Frente a este escenario, la Secretaría de Medio Ambiente y Recursos Naturales (Semarnat) publicó en el Diario Oficial de la Federación el Acuerdo Nacional por los Bosques, Selvas y Manglares, cuyo objetivo primordial es frenar la degradación ambiental y alcanzar una meta de tasa neta de cero deforestaciones, alineada con los compromisos climáticos internacionales de México.
Causas clave de la pérdida forestal
La contracción del patrimonio verde del país se debe principalmente a:
- Cambio de uso de suelo para expansión agrícola y ganadera.
- Tala ilegal y crecimiento urbano desmedido.

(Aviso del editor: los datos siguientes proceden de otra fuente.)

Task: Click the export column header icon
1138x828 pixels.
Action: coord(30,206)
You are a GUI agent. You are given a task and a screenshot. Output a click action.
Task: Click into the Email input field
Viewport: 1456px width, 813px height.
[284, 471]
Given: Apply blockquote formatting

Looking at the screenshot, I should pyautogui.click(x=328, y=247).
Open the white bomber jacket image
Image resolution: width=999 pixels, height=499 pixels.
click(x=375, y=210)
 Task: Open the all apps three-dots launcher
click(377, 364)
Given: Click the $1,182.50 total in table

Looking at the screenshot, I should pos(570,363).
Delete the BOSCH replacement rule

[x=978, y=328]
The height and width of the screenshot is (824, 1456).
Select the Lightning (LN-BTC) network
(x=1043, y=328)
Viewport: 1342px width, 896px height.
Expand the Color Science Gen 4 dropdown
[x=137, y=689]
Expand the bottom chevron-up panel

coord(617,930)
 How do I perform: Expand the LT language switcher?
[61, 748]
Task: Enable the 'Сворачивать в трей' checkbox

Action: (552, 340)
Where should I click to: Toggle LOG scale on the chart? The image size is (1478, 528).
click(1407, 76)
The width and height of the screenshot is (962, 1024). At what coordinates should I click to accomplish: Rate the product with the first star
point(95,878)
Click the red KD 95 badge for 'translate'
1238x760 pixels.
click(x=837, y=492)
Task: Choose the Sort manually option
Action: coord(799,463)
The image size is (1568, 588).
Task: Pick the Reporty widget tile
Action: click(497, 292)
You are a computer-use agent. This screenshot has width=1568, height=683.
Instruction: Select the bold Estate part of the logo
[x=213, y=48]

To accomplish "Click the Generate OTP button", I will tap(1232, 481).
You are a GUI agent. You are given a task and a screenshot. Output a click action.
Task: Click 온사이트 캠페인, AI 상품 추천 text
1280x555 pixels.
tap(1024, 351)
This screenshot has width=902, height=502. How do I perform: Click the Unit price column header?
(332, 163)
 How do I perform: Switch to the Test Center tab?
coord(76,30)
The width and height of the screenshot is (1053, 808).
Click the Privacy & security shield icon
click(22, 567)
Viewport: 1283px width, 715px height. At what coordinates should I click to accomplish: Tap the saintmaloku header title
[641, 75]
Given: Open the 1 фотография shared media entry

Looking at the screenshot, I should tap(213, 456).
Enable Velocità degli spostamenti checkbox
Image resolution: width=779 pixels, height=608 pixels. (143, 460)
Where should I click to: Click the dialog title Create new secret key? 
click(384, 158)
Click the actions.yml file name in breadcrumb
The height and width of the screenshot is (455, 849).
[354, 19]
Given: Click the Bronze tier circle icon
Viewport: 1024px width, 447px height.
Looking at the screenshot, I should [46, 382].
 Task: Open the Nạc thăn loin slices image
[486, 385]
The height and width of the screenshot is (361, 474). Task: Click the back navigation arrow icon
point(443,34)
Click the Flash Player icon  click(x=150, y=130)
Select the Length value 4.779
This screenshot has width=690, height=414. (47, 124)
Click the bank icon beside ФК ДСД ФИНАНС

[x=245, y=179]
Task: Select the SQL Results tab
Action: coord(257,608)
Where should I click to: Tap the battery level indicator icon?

- Incendios forestales, los cuales alcanzaron en 2024 una cifra histórica de 1.6 millones de hectáreas siniestradas, intensificados por el cambio climático.
Una estrategia con enfoque social y rendición de cuentas
El nuevo Acuerdo busca coordinar esfuerzos entre los tres niveles de gobierno e incluir activamente a la academia, el sector privado y las comunidades locales. Esto es fundamental, ya que una parte significativa de las zonas forestales se encuentra en 16 mil 953 ejidos y comunidades indígenas o afromexicanas, donde habitan cerca de 12 millones de personas en situación de marginación.
Para garantizar el cumplimiento de los objetivos, la Comisión Nacional Forestal (Conafor) implementará convenios de colaboración y evaluará de forma semestral los avances para reportarlos directamente a la Semarnat.